Validation Testing – Right Parts on the Right Tests

by | Jun 3, 2022 | Blog

As you begin design validation (DV) and product validation (PV) testing you are entering the more formal phase of a test program.  Usually, you are working to internal and/or customer test specs with timelines that are critical and little margin for error.  If you’ve conducted adequate design verification testing and given your parts a chance to fail on test exposures that are similar to those your product will see in the field, you have reason to expect to be successful in validation.  See previous article Expect to Pass Validation using Accelerated Tests.

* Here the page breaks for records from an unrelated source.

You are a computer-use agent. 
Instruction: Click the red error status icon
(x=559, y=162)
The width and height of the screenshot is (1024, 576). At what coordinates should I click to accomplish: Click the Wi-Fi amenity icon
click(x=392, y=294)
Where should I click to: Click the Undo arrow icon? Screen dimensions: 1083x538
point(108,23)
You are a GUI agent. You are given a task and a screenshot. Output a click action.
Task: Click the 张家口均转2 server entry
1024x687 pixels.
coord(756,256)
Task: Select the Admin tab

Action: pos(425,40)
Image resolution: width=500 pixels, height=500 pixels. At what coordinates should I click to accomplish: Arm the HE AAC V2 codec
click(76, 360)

The job of the validation engineer is to develop a test plan which involves testing the right parts on the right tests.  A validation plan created this way will allow you to make an accurate assessment of product reliability and protect your company and thus your customer from experiencing product failures before reaching its design life.  Note that an assumption inherent with this approach is that manufacturing controls are in place to ensure that products are built to specification.  Obviously, this is not always the case.

Right Parts:  Validation test samples should represent expected design and manufacturing variation:

  • DV parts should be selected or intentionally built to represent the full range of the design spec. Since you cannot afford to build every possible permutation of limits, a best practice is to select limits of components or design features that contribute to high-risk failure modes as identified in a DFMEA.  DV parts are often built using soft/prototype tooling and prototype processes.
  • PV parts should represent production variation by being randomly sampled from a qualified manufacturing process. When possible, sample parts across shifts, fixtures, machines, operators, and material sources.

The number of test parts that you build will depend on whether your test is a capability test or a reliability demonstration test (RDT).  Capability tests are designated for those test exposures that are either low risk or low occurrence.  For these tests, typical sample sizes are 3 to 6 pcs.  RDT’s on the other hand exercise high risk exposures and failure mechanisms and require a statistically significant sample size, which depends on whether it is a success-based test or a test-to-failure.

Right Tests:  Validation test plans should have a rigorously established correlation to field exposure and use.  This requires that you first obtain field stress data (environmental stresses and duty cycles) and then select the stress level to use on test. The validation test stress level you choose should represent a high severity customer.  A typical validation test stress level represents the 95th %-tile customer exposure but it could be something else, e.g., 97.5th %-tile.  It is a business decision, but I don’t recommend testing higher than this unless you are dealing with a safety-critical failure mode.  If you don’t know this distribution, you are not alone!  This is very often the case and a common reason for field reliability issues even after a “successful” validation.

So how do you arrive at a field stress distribution?

Your options:

  1. Obtain from customer: Your customer may have these data, sometimes embedded within their spec, but often not.  Either way, this should be challenged to make sure it truly represents what your product will experience in the intended application.
  2. Obtain from internal spec: As with a customer spec, this information should be challenged.  Internal test specs (like customer specs) are often based on prior or similar products and applications.  In some cases, they are true legacies, having been passed down from spec to spec over many years!
  3. Measure directly: This involves instrumenting parts with thermocouples, accelerometers, etc., and collecting data with DAQ equipment as your product is run according to a predefined usage profile and/or under normal usage.  In either case, it is necessary to know or make an assumption about how this usage relates to the life of the product in the field.  In the case of smart products, you will want to make use of existing onboard usage and error logs.

Example:  In the automotive industry, instrumented parts are run on test vehicles driven on carefully defined drive schedules which may include segments of high speed, city, rough road, hills, towing, etc.  These drive profiles are created to represent a known fraction of the design life of a vehicle.  This knowledge allows test engineers to create histograms (or probability density functions) of time spent at various stress levels on their part. From there, it is a simple matter of determining the (say) 97.5th %-tile stress level.

When product stress levels are significantly influenced by ambient conditions, it may be necessary to make use of online surveys of environmental data (e.g., temperature, humidity).  In these cases, it will be necessary to account for all of the geographic region(s) that you expect the product to be used.  Reference for example

Note:  Even the most rigorously determined validation test is a condensed and compromised version of field exposure.  It excludes so-called non-damaging time as well as interactions and test environments that are not considered.  And in the case of sub-system or component validation, they are often not tested with the mating pieces in place.  Thus, validation testing cannot capture every potential failure mode.  If this compromise is deemed to be important for your product line, consideration should be given to Customer Validation.  That is, install sample parts in end-user’s hands.  Even if you are unable to do this with a statistically significant sample size, the failure modes uncovered with this activity may prevent the next big warranty event.